To understand cathodic protection, you must first understand how corrosion is caused. For corrosion to occur, three things must be present:
1. Two dissimilar metals
2. An electrolyte (water with any type of salt or salts dissolved in it)
3. A metal (conducting) path between the dissimilar metals
The two dissimilar metals may be totally different alloys – such as steel and aluminum – but are more likely to be microscopic or macroscopic metallurgical differences on the surface of a single piece of steel.
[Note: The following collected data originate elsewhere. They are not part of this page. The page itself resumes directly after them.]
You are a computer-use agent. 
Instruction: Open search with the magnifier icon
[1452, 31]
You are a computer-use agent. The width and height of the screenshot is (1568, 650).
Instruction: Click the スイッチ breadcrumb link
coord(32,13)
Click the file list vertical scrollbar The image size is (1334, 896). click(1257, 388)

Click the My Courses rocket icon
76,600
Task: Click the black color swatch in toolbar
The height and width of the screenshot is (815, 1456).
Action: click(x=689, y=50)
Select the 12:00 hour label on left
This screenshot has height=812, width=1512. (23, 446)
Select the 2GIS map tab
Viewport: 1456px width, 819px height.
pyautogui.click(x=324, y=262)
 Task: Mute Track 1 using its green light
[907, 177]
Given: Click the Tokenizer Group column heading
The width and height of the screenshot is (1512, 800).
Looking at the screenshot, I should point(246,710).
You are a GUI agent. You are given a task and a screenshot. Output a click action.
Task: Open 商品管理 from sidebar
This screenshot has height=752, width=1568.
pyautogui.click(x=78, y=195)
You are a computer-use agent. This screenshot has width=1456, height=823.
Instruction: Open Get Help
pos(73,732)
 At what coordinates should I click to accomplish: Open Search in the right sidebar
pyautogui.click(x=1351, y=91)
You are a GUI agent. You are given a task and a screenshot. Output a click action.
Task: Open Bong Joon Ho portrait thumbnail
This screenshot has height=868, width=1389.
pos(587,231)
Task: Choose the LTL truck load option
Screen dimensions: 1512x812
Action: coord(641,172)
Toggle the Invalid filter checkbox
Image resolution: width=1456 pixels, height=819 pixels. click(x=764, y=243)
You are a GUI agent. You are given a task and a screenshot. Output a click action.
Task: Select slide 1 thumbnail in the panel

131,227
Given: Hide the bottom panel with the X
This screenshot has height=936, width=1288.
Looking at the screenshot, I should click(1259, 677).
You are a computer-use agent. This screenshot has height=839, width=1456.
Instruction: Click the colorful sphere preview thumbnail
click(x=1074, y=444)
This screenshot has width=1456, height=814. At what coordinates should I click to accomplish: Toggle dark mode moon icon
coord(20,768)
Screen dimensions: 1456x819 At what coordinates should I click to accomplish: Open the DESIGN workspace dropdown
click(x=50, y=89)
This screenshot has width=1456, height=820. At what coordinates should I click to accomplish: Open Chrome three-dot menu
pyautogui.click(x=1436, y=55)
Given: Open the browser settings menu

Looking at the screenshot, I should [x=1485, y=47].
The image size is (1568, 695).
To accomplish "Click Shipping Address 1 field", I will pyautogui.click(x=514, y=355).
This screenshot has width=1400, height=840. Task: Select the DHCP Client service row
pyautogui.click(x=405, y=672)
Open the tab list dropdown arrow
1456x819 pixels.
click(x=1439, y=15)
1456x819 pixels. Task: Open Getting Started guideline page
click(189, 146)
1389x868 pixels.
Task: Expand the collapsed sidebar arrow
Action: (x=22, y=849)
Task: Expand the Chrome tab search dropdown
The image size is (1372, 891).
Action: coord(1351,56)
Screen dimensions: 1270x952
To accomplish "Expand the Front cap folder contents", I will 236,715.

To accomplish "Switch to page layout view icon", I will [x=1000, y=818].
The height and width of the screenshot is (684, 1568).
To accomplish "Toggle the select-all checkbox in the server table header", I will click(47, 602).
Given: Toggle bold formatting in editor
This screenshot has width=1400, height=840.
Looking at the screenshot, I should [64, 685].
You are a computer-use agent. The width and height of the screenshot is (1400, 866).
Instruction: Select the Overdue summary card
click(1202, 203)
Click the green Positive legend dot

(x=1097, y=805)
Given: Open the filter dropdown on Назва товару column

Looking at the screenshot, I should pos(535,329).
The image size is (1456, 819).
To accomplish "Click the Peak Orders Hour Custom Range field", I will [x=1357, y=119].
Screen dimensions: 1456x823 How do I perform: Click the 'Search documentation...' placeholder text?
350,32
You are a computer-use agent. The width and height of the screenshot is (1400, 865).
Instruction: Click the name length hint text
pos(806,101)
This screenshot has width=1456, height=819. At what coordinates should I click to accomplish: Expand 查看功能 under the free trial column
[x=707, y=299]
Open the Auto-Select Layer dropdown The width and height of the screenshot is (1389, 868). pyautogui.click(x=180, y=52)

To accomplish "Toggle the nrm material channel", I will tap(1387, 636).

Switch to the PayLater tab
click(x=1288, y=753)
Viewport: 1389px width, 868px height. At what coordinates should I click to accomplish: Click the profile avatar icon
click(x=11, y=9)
In this case we will consider freely-corroding steel, which is non-uniform.
If the above conditions exist, the following reaction takes place at the more active sites: (two iron ions plus four free electrons):
2Fe => 2Fe++ + 4e-1
The free electrons travel through the metal path to the less active sites, where the following reaction takes place: (oxygen gas is converted to oxygen ion – by combining with the four free electrons – which combines with water to form hydroxyl ions).
O2 + 4e- + 2H20 => 4 OH
Recombinations of these ions at the active surface produce the following reaction, which yields the iron-corrosion product ferrous hydroxide: (iron combining with oxygen and water to form ferrous hydroxide).
2Fe + O2 + 2H2O => 2Fe (OH)2
This reaction is more commonly described as ‘current flow through the water from the anode (more active site) to the cathode (less active site).